Short problem 1: Repeat word for word the part of the Kenrich Williams passage between "Williams' impact often" and "Thunder hang up.", inclusive.
Short problem 2: In the Kenrich Williams passage, how many points did Williams score on Tuesday?

Quoted text:
..............................

Kenrich Williams' night

Williams' impact often doesn't show up in the box score. More often than not, it comes from hustle, leadership and making the right play. On Tuesday, the box score blared how good he was. Williams had a team-high 20 points to go with four assists, four steals and two blocks. The former New Orleans Pelicans forward has gone from fringe rotation player to an established role player in the league. He's a near-certainty to be on the Thunder roster next season -- the only way he wouldn't have a big role is if the trade market heats up to an unbearable temperature this offseason. There were reports that teams inquired about him during this season's trade deadline, obviously to no avail. They would be smart to do so again this offseason. Even if the Thunder hang up.

..............................

Information provided:
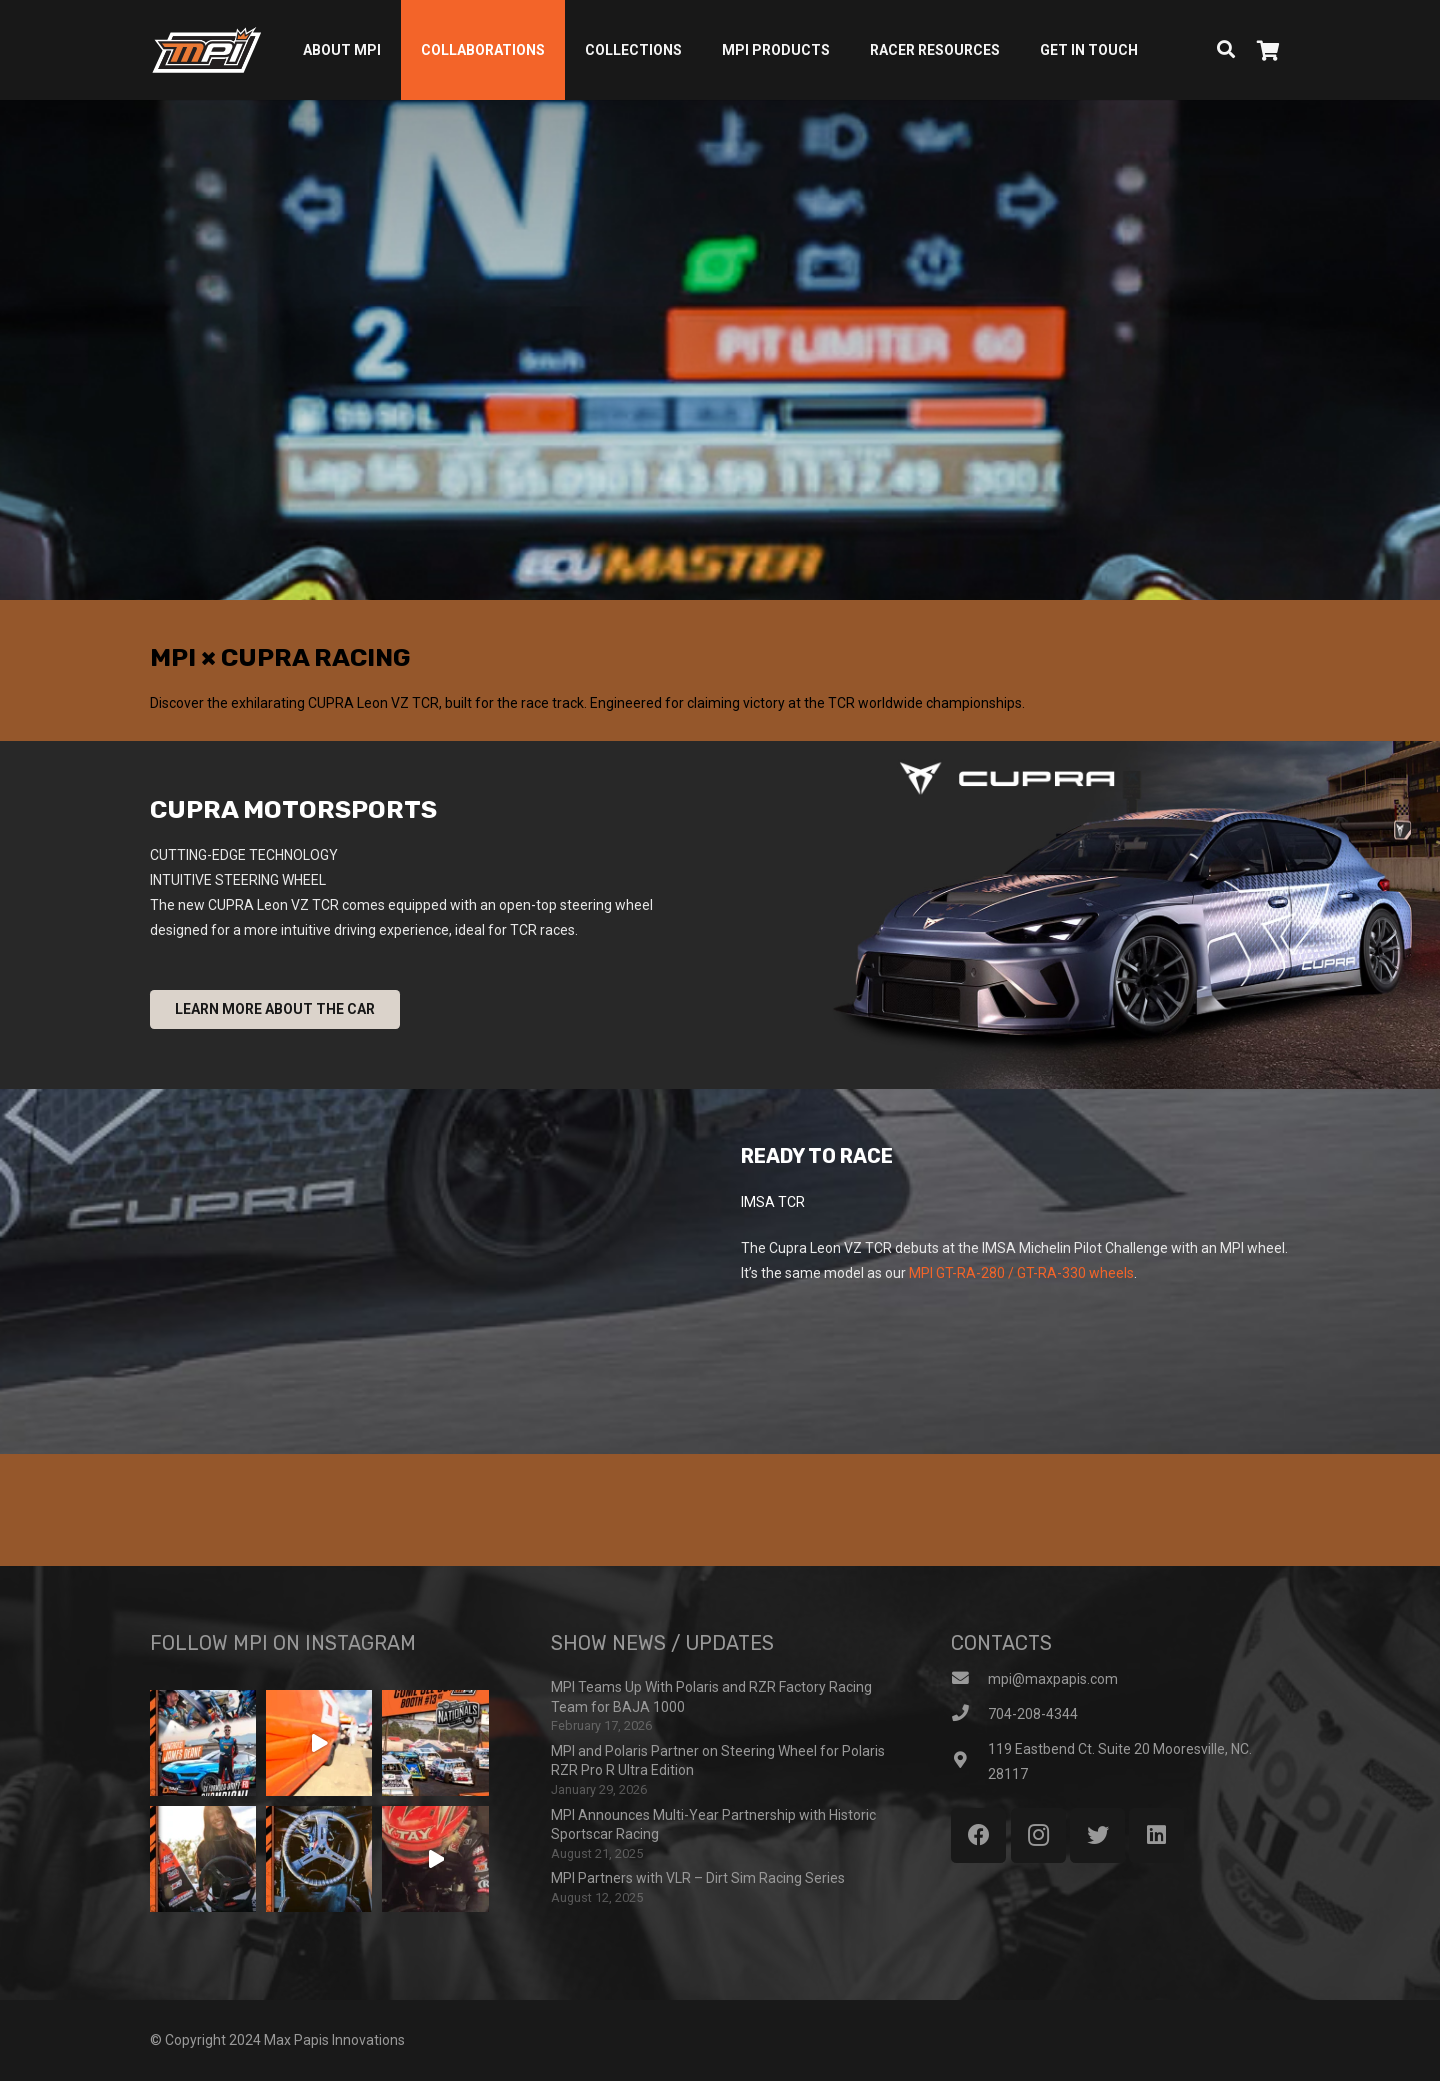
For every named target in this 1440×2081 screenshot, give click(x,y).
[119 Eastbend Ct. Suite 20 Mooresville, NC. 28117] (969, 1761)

..............................

Exercise response 1:
Williams' impact often doesn't show up in the box score. More often than not, it comes from hustle, leadership and making the right play. On Tuesday, the box score blared how good he was. Williams had a team-high 20 points to go with four assists, four steals and two blocks. The former New Orleans Pelicans forward has gone from fringe rotation player to an established role player in the league. He's a near-certainty to be on the Thunder roster next season -- the only way he wouldn't have a big role is if the trade market heats up to an unbearable temperature this offseason. There were reports that teams inquired about him during this season's trade deadline, obviously to no avail. They would be smart to do so again this offseason. Even if the Thunder hang up.

Exercise response 2: 20 points, a team high.